§ **Given passage**:

Reporting or predicting failure should not be viewed as exhibiting a lack of respect for achieved accomplishments. Noting and repairing faults only signify the importance of email's prominent role. As with most security related protocols, responding to noted defects is fairly common. Not responding to discovered defects in a security related protocol would be shocking. Simply publishing this draft appears to have already increase the level of multiple FROM header field abuse seen where it is now at 21% of signed DKIM messages.

5. Conflating DKIM Fragments with Email Messages

DKIM signs only fragments of an email message, so it is more proper to refer to "DKIM Signed Fragments", and not "DKIM Signed Messages". Normal DKIM signature validation offers a simple PASS/FAIL associating it with a specific domain. When a recipient receives a PASS status, only the last FROM header field message fragment is ensured to have been included in the DKIM signature process. Other message fragments, including the message body, are optional and may not have been included. The FROM header field is normally visible UNLESS there are multiple FROM header fields. In which case, the signed FROM header field fragment is likely invisible, as is the DKIM signature fragments that hide which other message fragments had been encompassed by the DKIM signature process.

DKIM's trust related role is to better ensure message delivery to a user's in-box. Unless DKIM ensures this trust is not used to perpetrate deception, no positive assertions regarding a DKIM domain is safe. As a result, DKIM can not be used with either positive or negative reputation assertions in its current form.

The FROM header field is the Author identifier in section 11.1 of [I-D.kucherawy-dmarc-base]. The DMARC specification offers normative language that a message SHOULD be rejected when multiple FROM header fields are detected. This requirement would not be necessary or impose protocol layer violations if DKIM did not offer valid signature results when repeated header fields violate [RFC5322]. [RFC5322] declaring a message structure invalid does not preclude the occurrence of invalid messages, and [RFC5321] clearly states it will not enforce [RFC5322] message structure due to practical constraints. Instead of relying on optional policies such as DMARC that make partial guesses that ignore DATE or SUBJECT spoofing for example, critical violations of the message structure that pertain to enhancing trust can be enforced by DKIM simply defining the associated signatures invalid. Unlike DMARC, proper signature definition does not cross protocol layers, especially since no other layer enforces [RFC5322].

§ **The problem**: Carry on the DKIM passage from its last sentence. The records aren't needed.

[Stored data]
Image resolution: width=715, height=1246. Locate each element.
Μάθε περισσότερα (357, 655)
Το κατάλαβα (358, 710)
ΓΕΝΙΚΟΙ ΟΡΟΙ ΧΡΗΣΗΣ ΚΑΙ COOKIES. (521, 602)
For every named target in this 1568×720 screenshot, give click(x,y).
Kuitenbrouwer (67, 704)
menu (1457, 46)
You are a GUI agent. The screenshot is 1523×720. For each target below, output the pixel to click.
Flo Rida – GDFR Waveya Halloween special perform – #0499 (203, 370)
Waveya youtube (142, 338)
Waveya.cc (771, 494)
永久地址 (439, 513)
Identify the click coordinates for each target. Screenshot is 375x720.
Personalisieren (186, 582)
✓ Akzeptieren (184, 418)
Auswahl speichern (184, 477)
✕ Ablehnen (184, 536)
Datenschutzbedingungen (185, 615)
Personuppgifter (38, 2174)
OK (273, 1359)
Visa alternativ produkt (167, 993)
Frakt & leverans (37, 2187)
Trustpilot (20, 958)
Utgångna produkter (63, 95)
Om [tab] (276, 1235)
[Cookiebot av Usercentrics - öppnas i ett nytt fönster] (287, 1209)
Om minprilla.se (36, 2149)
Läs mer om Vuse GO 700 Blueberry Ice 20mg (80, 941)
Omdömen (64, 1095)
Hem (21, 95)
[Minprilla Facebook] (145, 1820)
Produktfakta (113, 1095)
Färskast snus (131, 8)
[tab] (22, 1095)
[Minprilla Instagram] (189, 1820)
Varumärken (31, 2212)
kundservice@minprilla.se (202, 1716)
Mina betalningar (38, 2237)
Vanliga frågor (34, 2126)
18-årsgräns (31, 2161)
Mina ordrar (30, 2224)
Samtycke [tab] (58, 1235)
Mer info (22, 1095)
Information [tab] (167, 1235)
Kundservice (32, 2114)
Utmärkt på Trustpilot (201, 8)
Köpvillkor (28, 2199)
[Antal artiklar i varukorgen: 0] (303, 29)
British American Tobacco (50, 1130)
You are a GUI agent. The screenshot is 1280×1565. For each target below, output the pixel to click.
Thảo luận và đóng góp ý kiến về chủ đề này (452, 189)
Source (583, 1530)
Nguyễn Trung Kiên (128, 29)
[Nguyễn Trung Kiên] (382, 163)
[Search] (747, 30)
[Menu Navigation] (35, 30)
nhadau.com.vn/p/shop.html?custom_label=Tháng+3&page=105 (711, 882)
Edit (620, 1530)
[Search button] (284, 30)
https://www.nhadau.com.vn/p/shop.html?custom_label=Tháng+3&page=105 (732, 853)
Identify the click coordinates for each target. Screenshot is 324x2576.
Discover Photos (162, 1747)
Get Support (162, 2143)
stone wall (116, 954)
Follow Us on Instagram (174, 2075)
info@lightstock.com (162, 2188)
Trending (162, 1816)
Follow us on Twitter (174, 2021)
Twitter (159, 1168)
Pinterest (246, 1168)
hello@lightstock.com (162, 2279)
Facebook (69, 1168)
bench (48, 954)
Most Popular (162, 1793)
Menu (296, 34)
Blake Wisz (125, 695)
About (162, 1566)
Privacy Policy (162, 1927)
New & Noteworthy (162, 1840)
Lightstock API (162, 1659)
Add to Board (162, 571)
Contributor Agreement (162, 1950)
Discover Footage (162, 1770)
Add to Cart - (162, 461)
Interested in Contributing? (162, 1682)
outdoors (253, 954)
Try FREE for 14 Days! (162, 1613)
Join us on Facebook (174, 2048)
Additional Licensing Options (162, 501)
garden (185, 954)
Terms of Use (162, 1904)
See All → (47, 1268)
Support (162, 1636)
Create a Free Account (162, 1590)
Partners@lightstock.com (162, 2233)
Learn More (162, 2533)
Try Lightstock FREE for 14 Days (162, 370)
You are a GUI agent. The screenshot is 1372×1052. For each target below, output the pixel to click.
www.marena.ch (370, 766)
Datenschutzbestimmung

§ **Output for this exercise**:
Since multiple DKIM signatures can occur, simple annotation of which fragments and domains associate with a valid signature is precluded. The ONLY message fragment ensured by a DKIM signature is the FROM header field. Just as DMARC concluded only the FROM header field is closely observed by recipients, DKIM initially reached this conclusion as well. While no absolute assurance of header field validity is asserted, the domain together with it's reputation permits recipients to increase their trust in what is observed in the FROM header field. This trust further increases when the DKIM domain is authoritative for the FROM header field domain.

When acceptance is predicated on the DKIM signature, as occurs with DMARC, preserving trust associated with the FROM header field in conjunction with the DKIM domain is destroyed whenever multiple FROM header fields are permitted by not invalidating these DKIM signatures. DMARC over reaches when rejecting email based upon message format as with [RFC6854] group syntax in the FROM header field. DMARC should not be required to second guess whether a DKIM signature is valid.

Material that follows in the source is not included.